Rap Genius Gets a $15 Million Investment, Wants to Create ‘The Internet Talmud’; Here’s Who’s Mad About It
Traditionally, we here at Hollywood Prospectus don’t do much coverage of multimillion-dollar Silicon Valley venture capital investments. But when the recipient of a multimillion-dollar Silicon Valley venture capital investment is controversial hip-hop-lyrics-explainer website Rap Genius — controversial, I say! — then we have to get into it.
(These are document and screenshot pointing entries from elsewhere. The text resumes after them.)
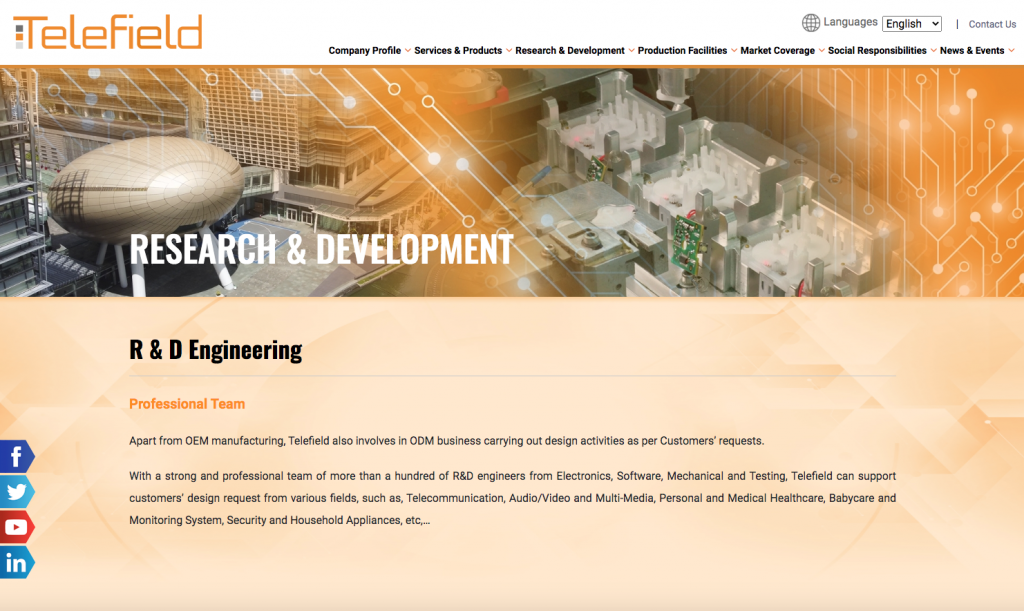Screen dimensions: 1024x611
Task: Open the Research & Development menu
Action: (x=569, y=51)
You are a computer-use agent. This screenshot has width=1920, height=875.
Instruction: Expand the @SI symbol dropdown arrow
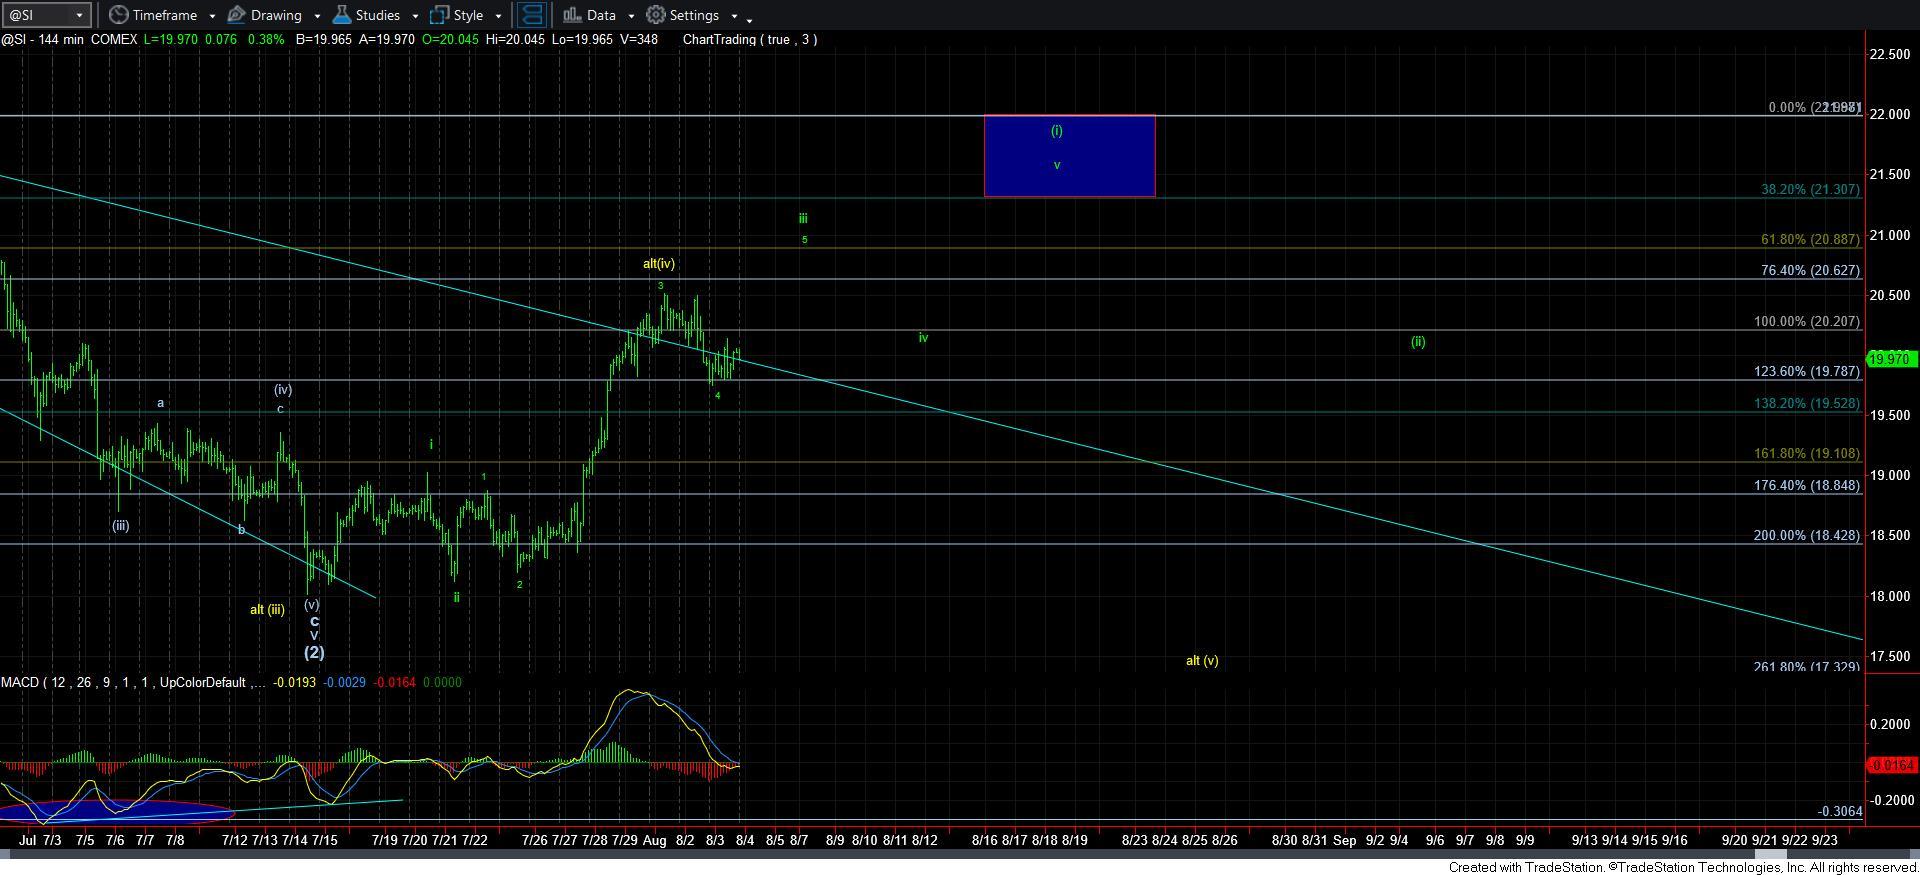pyautogui.click(x=80, y=15)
So: On Wednesday, a billionaire by the name of Marc Andreessen announced that his firm, top dogs Andreessen Horowitz, was dropping $15 million on Rap Genius. He did this via a post on Rap Genius explaining his motivations. This post, in the traditional Rap Genius manner, was annotated. (E.g., “First, there is the undeniable, irrepressable [sic] phenomenon that Rap Genius already is — the definitive online community of rap aficionados; one of the fastest growing web sites in Y Combinator’s history” [“Shoutout to Paul Graham, RG God/Father!”])
For the most part, this seems like your standard tech start-up come-up story: plucky kids start website for fun and profit, blow up, cash out. The Rap Genius guys came up with a simple but innovative idea, executed it well, and then watched the traffic numbers pile up. Inspiring, instructive, etc. So in regard to Andreessen’s largesse, really, who could be mad? Who? Why, some people who love, and care about, hip-hop.
The argument against was best summed up by the New York Times Magazine, in an article about French Montana’s accidental coining of the phrase “fanute”:
The perhaps fallacious assumption at the Web site’s heart is that every rap lyric has a meaning and that the meaning of every rap lyric should be unearthed. It’s true that rap is routinely made up of arcane local vernacular, references to pop culture, snippets of other rap lyrics and even music-industry, inside-baseball jargon. Yet part of the joy of listening to a lot of rap music is having all this unfold for you as you become more familiar with it.
The Times also points to a line by Das Racist’s Kool A.D., from the track “Middle of the Cake” (which, it should be pointed out, is, with most things DR, at least partially tongue-in-cheek): “RapGenius.com is white devil sophistry / Urban Dictionary is for demons with college degrees.” Per Rap Genius’s own explanation: “Kool is making fun of websites like Rap Genius and Urban Dictionary where nerdy, bourgeois whites explain black culture to one another.” From the Times piece: “If the RapGeniuses are sophists — like the sneaky Greek philosophers who perniciously used logic to lead followers to illogical conclusions — then their wrongheaded conclusion is perhaps that all of this can, or should, be explained in a linear, X-means-Y fashion.” And hammering the point home would be tweets like this: “Thank you Rap Genius for explaining rap lyrics to all us white girls. Now we can sing along AND understand.” [Wince.]
The counterargument that the Rap Genius guys can, and have, made is that the industry is on board with their mission statement: All manner of rapper — from underground guys like Murs and Action Bronson to vets like Nas and Raekwon to current top dogs like Waka Flocka and 2 Chainz — have now come on the site to annotate their own lyrics. And the counter-counterargument would be: Rappers do a lot of crazy things?
Well, it’s a bit trickier. The anti–Rap Genius stance can feel somewhat joyless: self-appointed vanguards deciding how and why hip-hop should be analyzed and appreciated. It’s something like the opposite of that. Even the most stalwart Rap Genius deniers probably wouldn’t argue the site shouldn’t exist at all. It’s more a word of caution about over-reliance. By virtue of its popularity, Rap Genius has come to provide the definitive take on lots and lots of rap lyrics. The question being — should there be a definitive take, even one offered by the rapper him or herself? You’re allowed, and should be, from time to time, skeptical, contrarian, or, if you want, willfully ignorant altogether.
Which is good to remember, especially as Rap Genius expands its scope to BIBLICAL PROPORTIONS. Andreessen says:
It turns out that Rap Genius has a much bigger idea and a much broader mission than that. Which is: Generalize out to many other categories of text … annotate the world … be the knowledge about the knowledge … create the Internet Talmud.
And now for one last, blunter point of view: “maybe now that rap genius got their google bomb prize money they can afford to hire people who actually know things about rap music.”